ACTIVITY: Which lines below include the string "will"? Please show each one.

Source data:
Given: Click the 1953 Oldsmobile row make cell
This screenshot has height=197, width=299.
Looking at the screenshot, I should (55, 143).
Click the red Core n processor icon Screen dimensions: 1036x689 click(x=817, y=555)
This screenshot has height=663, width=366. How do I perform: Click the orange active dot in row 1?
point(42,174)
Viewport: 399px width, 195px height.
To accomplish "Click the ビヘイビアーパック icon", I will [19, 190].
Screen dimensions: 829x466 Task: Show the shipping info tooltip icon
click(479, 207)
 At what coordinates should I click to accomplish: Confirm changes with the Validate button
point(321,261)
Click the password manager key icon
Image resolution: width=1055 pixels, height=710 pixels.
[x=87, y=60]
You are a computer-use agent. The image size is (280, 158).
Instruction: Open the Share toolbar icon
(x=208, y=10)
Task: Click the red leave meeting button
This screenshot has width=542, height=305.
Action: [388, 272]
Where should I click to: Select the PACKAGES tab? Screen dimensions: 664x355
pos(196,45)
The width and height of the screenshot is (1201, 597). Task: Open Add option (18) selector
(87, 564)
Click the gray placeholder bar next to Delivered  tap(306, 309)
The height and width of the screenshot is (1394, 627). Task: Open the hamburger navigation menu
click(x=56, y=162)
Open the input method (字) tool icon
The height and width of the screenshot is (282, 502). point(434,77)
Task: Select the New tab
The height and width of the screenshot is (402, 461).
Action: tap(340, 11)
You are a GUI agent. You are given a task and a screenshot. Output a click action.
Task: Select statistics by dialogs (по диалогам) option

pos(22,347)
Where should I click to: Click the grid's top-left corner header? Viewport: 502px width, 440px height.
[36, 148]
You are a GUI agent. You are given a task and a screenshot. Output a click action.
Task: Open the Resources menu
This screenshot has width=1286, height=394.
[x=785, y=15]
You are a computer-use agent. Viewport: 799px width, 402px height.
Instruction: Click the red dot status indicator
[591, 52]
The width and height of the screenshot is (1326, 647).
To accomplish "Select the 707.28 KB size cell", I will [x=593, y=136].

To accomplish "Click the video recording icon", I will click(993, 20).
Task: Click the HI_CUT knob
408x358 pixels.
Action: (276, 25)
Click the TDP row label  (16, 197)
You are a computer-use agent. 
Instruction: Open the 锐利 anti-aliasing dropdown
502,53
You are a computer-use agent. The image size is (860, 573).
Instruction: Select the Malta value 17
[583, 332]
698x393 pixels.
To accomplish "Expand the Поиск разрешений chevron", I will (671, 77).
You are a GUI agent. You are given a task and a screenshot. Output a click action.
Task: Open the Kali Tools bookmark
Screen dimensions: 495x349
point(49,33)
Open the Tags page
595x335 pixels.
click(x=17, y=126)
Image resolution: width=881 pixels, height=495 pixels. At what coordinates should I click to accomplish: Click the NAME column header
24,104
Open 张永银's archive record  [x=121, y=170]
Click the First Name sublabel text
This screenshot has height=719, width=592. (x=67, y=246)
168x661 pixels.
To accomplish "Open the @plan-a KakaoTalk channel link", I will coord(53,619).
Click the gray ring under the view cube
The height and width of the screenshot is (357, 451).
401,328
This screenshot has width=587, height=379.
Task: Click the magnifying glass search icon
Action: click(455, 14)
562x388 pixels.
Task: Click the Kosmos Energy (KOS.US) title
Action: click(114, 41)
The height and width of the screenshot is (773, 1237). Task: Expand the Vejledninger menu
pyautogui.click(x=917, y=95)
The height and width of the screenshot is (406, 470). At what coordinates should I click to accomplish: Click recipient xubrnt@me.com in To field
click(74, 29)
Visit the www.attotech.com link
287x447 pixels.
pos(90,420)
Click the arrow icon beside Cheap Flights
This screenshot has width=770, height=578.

RESULT FOR THIS EXERCISE:
To accomplish "Click the ビヘイビアーパック icon", I will [19, 190].
To accomplish "Select the 707.28 KB size cell", I will [x=593, y=136].
To accomplish "Click the video recording icon", I will click(993, 20).
To accomplish "Expand the Поиск разрешений chevron", I will (671, 77).
To accomplish "Open the @plan-a KakaoTalk channel link", I will coord(53,619).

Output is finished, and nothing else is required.